C'est pas une nouveauté absolue. Le gouvernement Monti, avec sa ministre du Travail et des politiques sociales Elsa Fornero, s'était déjà attaqué à la simplification des règles le régissant, en particulier concernant une flexibilité accrue. Mais la loi adoptée dans la précipitation, en pleine crise financière avec l'Italie en proie à la spéculation des marchés, a été mal préparée et n'a pas simplifié mais complexifié les choses. Un tabou était néanmoins tombé et la réforme de Matteo Renzi a eu le mérite de rationaliser les mesures concernant les licenciements. Il a également mis en place des amortisseurs sociaux qui n'existaient pas dans notre législation. Savoir clairement ce qui est possible de faire et de ne pas faire est important pour les employeurs et les investisseurs.

Quelles sont ses limites ?

Même si une Agence Nationale pour venir en aide aux chômeurs et les aider à retrouver du travail a été mise en place, elle manque de moyens. Toute réforme sur la flexsécurité du marché du travail, pour répondre à son objectif, doit certes s'occuper de la flexibilité de l'emploi, mais ne pas négliger la sécurité pour les travailleurs.

La réforme souffre également de l'échec du référendum du mois de décembre dernier. La réforme constitutionnelle prévoyait une reprise en main majeure de la part de l'Etat des politiques sociales qui sont gérées par les régions. Elles conservent donc tout leur poids avec les disparités énormes d'efficacité que nous connaissons entre celles du nord et celles du sud. Enfin il est illusoire de penser que le chômage baisse simplement en changeant la législation.
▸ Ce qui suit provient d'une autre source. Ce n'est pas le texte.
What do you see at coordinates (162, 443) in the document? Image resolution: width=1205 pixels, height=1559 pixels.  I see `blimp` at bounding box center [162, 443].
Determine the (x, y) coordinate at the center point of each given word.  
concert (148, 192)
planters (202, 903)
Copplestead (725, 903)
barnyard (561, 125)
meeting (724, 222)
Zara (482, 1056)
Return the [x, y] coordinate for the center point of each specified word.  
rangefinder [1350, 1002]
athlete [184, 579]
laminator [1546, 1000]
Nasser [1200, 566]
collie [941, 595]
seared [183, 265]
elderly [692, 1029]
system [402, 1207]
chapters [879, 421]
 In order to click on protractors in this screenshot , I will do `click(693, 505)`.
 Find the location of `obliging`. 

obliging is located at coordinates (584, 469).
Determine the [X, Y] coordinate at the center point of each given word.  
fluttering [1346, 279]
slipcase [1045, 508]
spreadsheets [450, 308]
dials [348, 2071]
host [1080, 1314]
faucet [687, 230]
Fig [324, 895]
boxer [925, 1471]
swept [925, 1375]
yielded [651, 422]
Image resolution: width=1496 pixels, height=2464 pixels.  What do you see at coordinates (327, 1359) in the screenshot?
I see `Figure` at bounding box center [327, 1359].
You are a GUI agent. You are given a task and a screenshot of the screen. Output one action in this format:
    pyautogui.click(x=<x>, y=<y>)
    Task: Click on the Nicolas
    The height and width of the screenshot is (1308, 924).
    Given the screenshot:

Ce sont les investissements et le contexte économique avant tout qui permettent la création d'emplois.

Quel regard portez-vous sur l'élaboration du Job Act et la mise en oeuvre de la réforme ?

La tentative de réforme du marché du travail entreprise par Mario Monti s'est effectuée dans l'urgence de la crise et avec le souci de ne pas mécontenter les partenaires sociaux. Matteo Renzi, lui, ne s'en est pas soucié. Pressé d'obtenir des résultats il ne s'est pas soumis aux longues négociations avec les syndicats et le patronat.

Même si il a corrigé nombre de défauts des textes présentés par son prédécesseur, il a négligé le rôle de médiation pour obtenir un consensus de la part des partenaires sociaux. Et c'est indispensable pour la réussite de l'application des grandes réformes sociales. C'est le conseil que je me permettrais de donner aux Français qui veulent imiter le Job Act italien. Oui quant à l'esprit, mais soyez prudents concernant sa mise en oeuvre. Il faut du temps, du calme et surtout de l'argent pour accompagner les travailleurs victimes de la flexibilité accrue du marché du travail.